Histoire naturelle des oiseaux d'Afrique, t. 1
LE TACHARD, No. 19.
J’ignore absolument tout, jusqu’à la plus petite particularité, de ce qui peut avoir rapport aux mœurs de cet oiseau de proie, que j’ai nommé Tachard, parce qu’il est l’unique de son espèce que j’ai été à portée de voir dans mes voyages, et qu’en outre je ne l’ai pas tué moi-même; car c’est mon fidèle Klaas qui le tira au moment où il passoit au-dessus de sa tête, et qui me l’apporta avec cette satisfaction qu’il avoit toujours à me procurer quelques oiseaux nouveaux et rares. Nous étions alors campés sur les bords de la rivière des Lions, dans le pays des giraffes, et depuis nous n’avons jamais apperçu un autre individu de la même espèce. Plusieurs Kaminouquois qui étoient présens quand Klaas me le remit, ne purent le nommer, et paroissoient ne pas le connoître. Il est donc probable que l’espèce habite un canton plus reculé, et que l’oiseau qui venoit d’être tué étoit un individu égaré et éloigné de son pays natal.

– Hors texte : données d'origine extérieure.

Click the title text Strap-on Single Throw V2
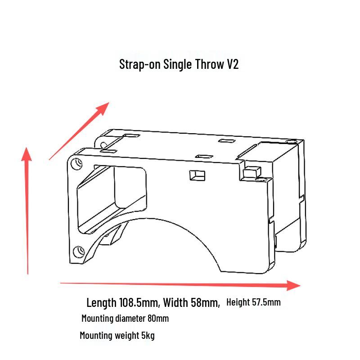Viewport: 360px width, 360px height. pos(179,64)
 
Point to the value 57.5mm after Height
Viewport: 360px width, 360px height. pos(266,302)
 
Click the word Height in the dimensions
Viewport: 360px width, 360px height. pos(238,302)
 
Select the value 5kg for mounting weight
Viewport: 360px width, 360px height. pos(148,335)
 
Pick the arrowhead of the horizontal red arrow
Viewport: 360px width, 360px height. pos(293,285)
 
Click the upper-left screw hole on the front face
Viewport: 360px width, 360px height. pos(76,164)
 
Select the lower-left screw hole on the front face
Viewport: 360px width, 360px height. pos(78,252)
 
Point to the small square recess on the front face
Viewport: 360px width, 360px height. pos(197,176)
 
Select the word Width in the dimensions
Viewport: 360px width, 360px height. pos(176,302)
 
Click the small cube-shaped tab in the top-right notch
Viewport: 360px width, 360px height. pos(252,171)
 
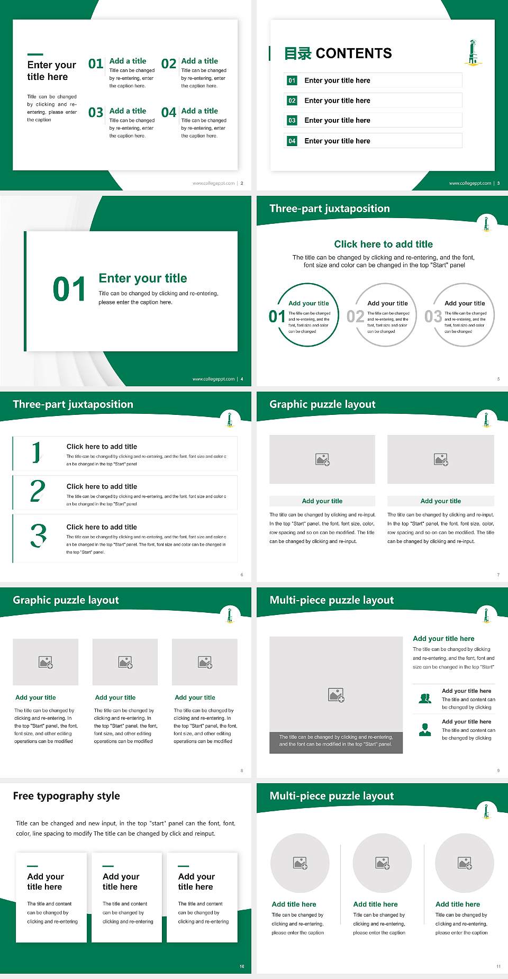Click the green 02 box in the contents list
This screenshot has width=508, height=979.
pos(292,101)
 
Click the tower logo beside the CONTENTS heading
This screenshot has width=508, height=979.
pos(473,52)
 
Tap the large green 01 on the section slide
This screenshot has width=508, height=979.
pos(69,289)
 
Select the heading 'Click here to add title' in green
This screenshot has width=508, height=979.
pos(383,244)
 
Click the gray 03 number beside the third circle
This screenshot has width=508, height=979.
pos(433,316)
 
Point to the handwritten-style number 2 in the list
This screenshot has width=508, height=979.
pos(38,491)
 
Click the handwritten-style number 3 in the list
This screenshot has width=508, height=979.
pos(38,535)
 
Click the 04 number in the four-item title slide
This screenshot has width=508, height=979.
pos(169,113)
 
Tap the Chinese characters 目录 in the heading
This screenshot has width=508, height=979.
pos(297,53)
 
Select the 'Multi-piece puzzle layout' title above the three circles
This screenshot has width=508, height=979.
pos(332,796)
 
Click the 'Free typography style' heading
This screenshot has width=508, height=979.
pos(66,796)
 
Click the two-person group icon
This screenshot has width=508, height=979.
pos(425,699)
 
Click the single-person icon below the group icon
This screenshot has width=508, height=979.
pos(425,730)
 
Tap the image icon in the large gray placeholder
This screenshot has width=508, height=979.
pos(336,695)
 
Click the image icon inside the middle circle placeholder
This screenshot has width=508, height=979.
pos(383,863)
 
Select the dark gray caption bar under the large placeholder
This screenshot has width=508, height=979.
pos(336,740)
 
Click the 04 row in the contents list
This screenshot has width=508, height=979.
pos(373,141)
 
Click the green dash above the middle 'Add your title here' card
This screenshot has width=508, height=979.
pos(108,866)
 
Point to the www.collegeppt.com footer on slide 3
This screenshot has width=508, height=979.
pos(470,183)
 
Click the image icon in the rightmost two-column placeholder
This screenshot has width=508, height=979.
pos(441,459)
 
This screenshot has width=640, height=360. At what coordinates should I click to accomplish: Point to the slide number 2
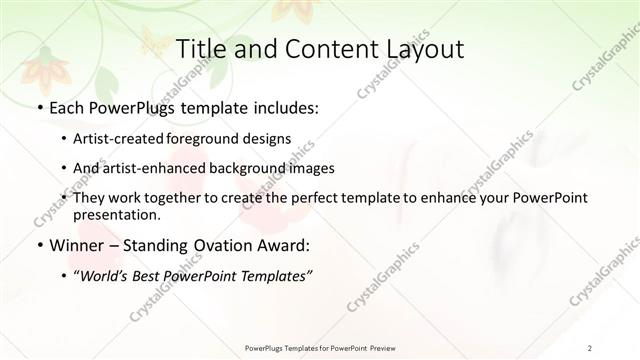pyautogui.click(x=591, y=346)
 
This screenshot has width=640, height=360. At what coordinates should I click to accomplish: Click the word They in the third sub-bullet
pyautogui.click(x=87, y=198)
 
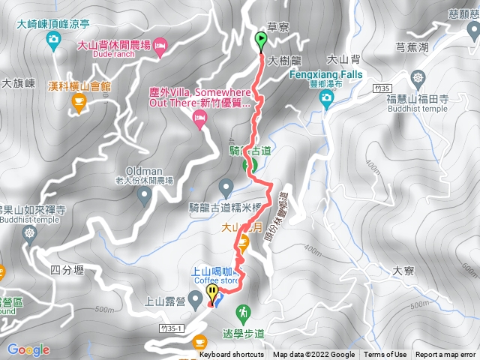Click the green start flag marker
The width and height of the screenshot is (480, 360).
[261, 42]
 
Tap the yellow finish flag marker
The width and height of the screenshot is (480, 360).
[212, 293]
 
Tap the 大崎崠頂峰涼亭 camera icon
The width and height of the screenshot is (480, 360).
[53, 40]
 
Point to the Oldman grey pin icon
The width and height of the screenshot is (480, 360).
[146, 196]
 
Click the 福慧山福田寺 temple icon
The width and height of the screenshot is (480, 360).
[418, 78]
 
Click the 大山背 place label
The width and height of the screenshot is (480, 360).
[344, 58]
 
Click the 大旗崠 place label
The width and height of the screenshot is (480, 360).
[19, 83]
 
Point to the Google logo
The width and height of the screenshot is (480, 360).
[28, 350]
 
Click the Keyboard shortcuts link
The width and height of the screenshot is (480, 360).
[232, 355]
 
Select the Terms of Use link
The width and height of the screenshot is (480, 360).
[386, 355]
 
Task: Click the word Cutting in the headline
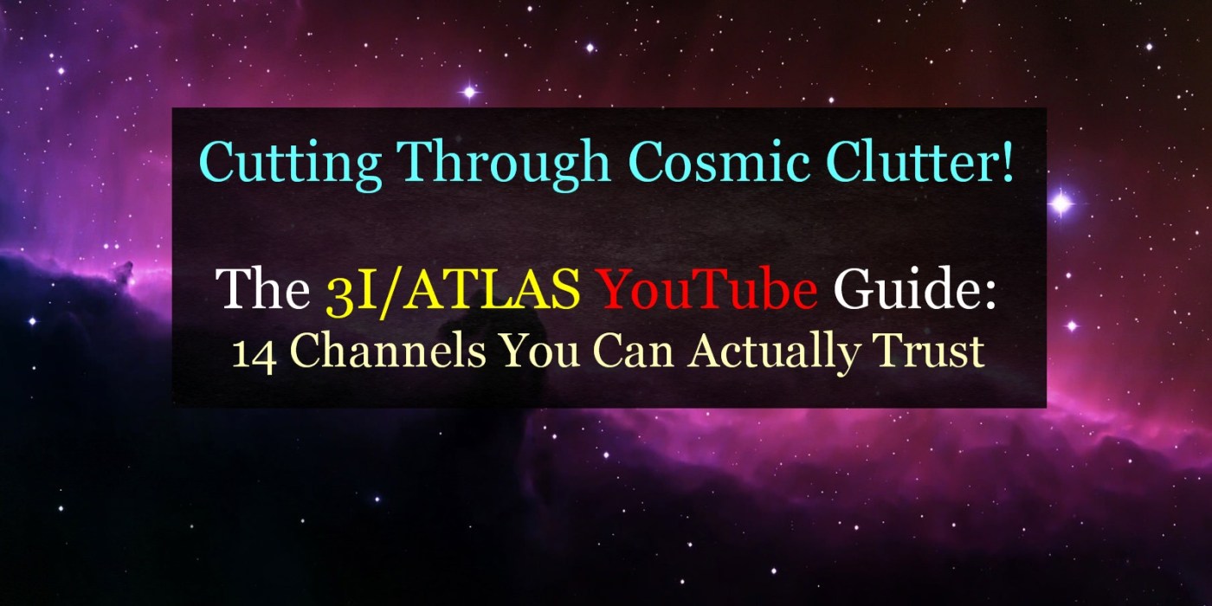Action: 291,163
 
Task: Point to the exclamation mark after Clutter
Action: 1008,161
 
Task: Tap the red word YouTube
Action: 708,288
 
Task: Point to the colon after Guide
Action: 990,295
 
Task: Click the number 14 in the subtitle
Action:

Le Tachard, par sa forme, approche beaucoup des autres buses africaines; cette espèce a seulement la queue plus longue qu’aucune des trois précédentes dont j’ai parlé, et elle est cependant la plus petite de toutes, quant à l’épaisseur du corps. Son bec est aussi foible que celui du rougri; mais en revanche ses serres sont plus grandes et plus arquées; ce qui prouveroit qu’elle chasse mieux: d’ailleurs, sa longue queue et ses aîles, dont la pointe s’étend jusqu’à son extrémité, doivent lui faciliter les moyens de poursuivre sa proie avec succès. Cette quatrième espèce de buse d’Afrique se distingue facilement du rounoir et du rougri, non-seulement par le caractère de sa queue plus longue, son corps plus svelte et ses couleurs différemment distribuées; mais encore parce que son tarse est couvert de plumes jusque passé le milieu de sa longueur: caractère qui suffira aussi pour la reconnoître d’avec la buse gantée, qui l’est entièrement jusque sur les doigts. Le Tachard est aussi moins culotté. Quant à ses couleurs, la tête est d’un brun-gris, égayé par quelques traits blancs de l’intérieur des plumes qui se montrent, et qui est la couleur générale du dessous de tout le plumage de cet oiseau. La gorge et la poitrine sont blanchâtres et parsemées de quelques taches brunes, répandues le long des plumes. Tout le dessous du corps, sur un fond blanc roussâtre, porte de larges taches brunes; les scapulaires et les couvertures des aîles sont d’un brun foncé; mais chacune des plumes étant bordée d’une couleur plus foible, elles se détachent et se dessinent séparément sur le fond. La queue, en dessus, est d’un brun foncé, et porte de larges bandes noirâtres; en dessous, elle est d’un gris-blanc, ondé d’un léger gris-brun, et les bandes y sont aussi moins apparentes. La base du bec est jaunâtre, la mandibule supérieure noire, et l’inférieure presqu’entièrement jaune jusqu’à sa pointe, qui seulement est noire. La partie nue du tarse est jaunâtre, ainsi que les doigts. Les ongles sont d’un brun-canelle. L’œil étoit d’un brun foncé rougeâtre. La queue est terminée carrément, c’est-à-dire, que toutes ses pennes sont d’une égale longueur.